▶ **TASK DESCRIPTION**
Starting at the line that contains "You are a GUI", quote every line through the end of the entries, word for word, skipping the pictures.

▶ **SOURCE DATA**
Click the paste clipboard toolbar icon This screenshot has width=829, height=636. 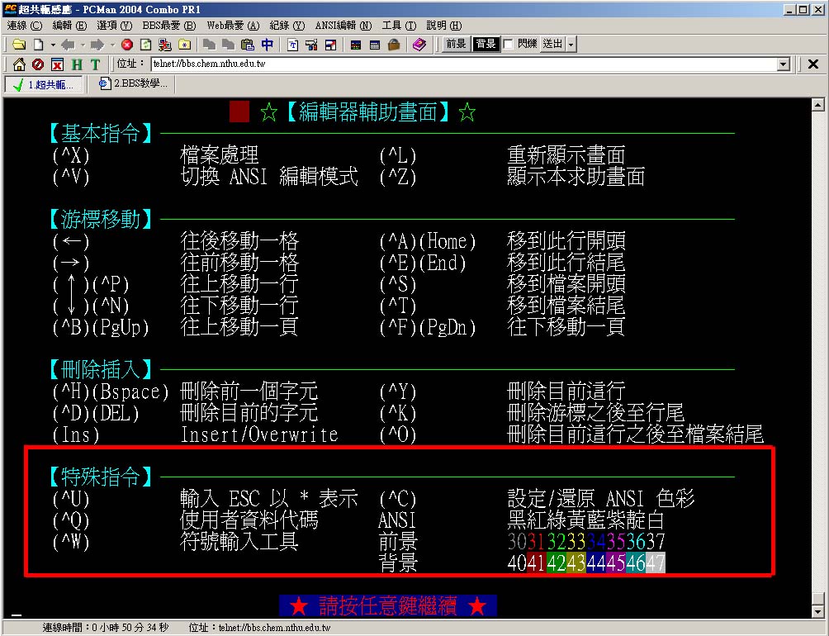click(248, 45)
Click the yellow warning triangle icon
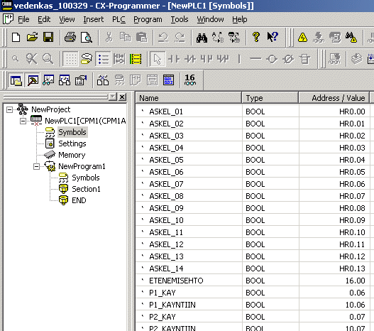 click(302, 38)
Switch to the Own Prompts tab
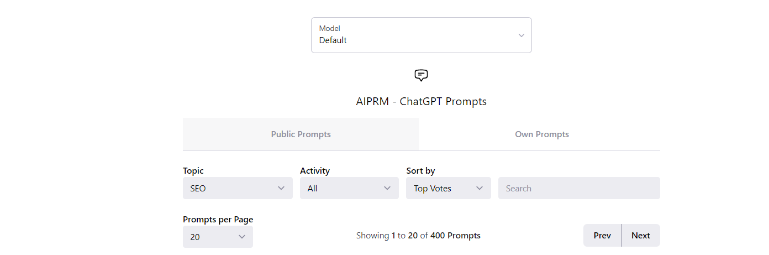This screenshot has height=255, width=769. click(541, 134)
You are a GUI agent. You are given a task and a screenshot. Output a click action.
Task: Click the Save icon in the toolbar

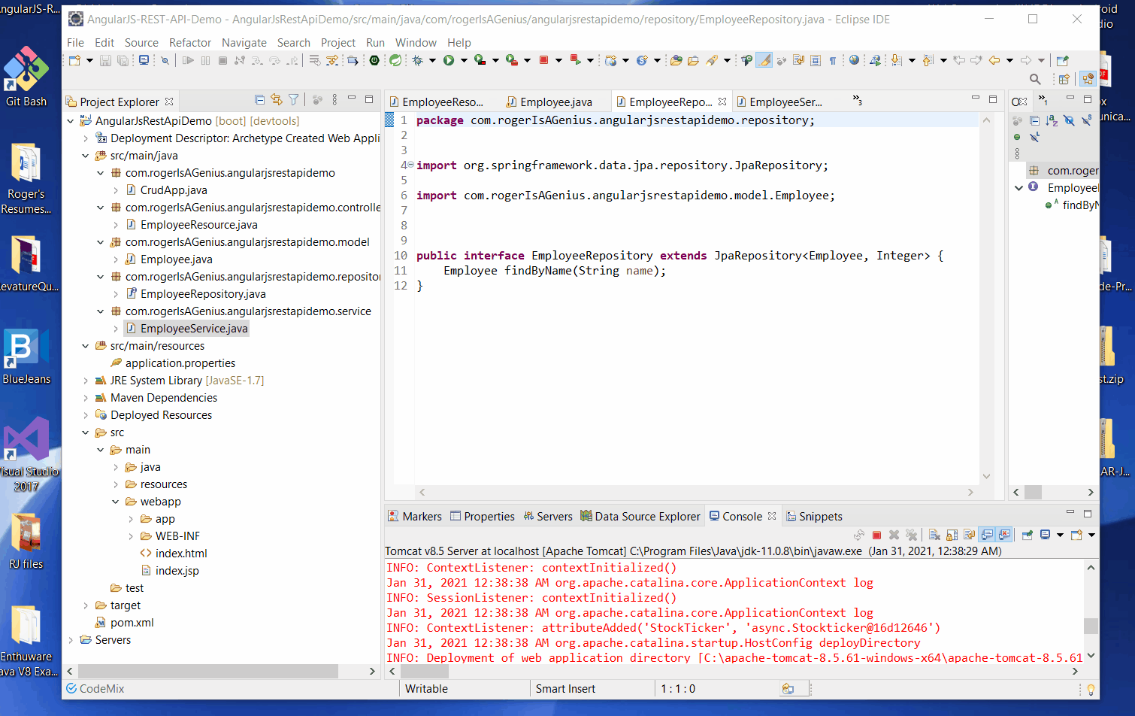105,60
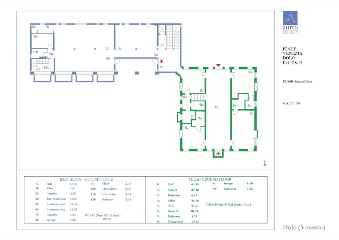Click the red entrance arrow below the villa

tap(218, 153)
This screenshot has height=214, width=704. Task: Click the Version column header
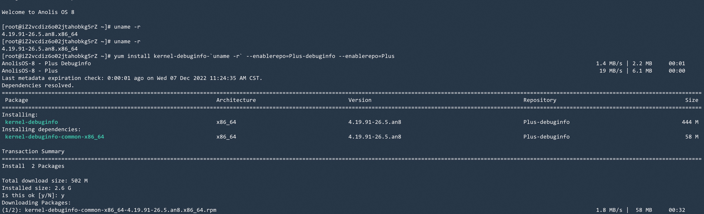[x=360, y=100]
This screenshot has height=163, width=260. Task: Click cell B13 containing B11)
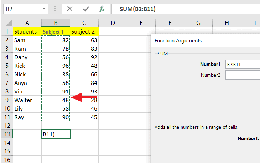pyautogui.click(x=56, y=134)
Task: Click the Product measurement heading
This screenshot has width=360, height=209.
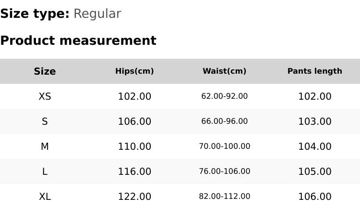Action: pos(78,41)
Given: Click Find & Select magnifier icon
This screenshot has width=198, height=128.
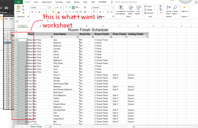Looking at the screenshot, I should [175, 10].
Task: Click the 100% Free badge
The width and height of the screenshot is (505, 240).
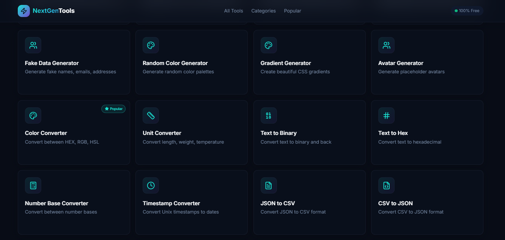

▶ **ANSWER SPACE**
You are a GUI agent. You are given a task and a screenshot. Output a click action.
Task: Click the Save icon in the toolbar

105,60
Click the red entrance arrow below the villa

tap(218, 153)
This screenshot has height=214, width=704. Task: Click the Version column header
[x=360, y=100]
This screenshot has height=163, width=260. Task: Click cell B13 containing B11)
pyautogui.click(x=56, y=134)
Task: Click the Product measurement heading
This screenshot has width=360, height=209.
Action: pos(78,41)
Given: Click Find & Select magnifier icon
This screenshot has width=198, height=128.
Looking at the screenshot, I should [175, 10].
Task: Click the 100% Free badge
The width and height of the screenshot is (505, 240).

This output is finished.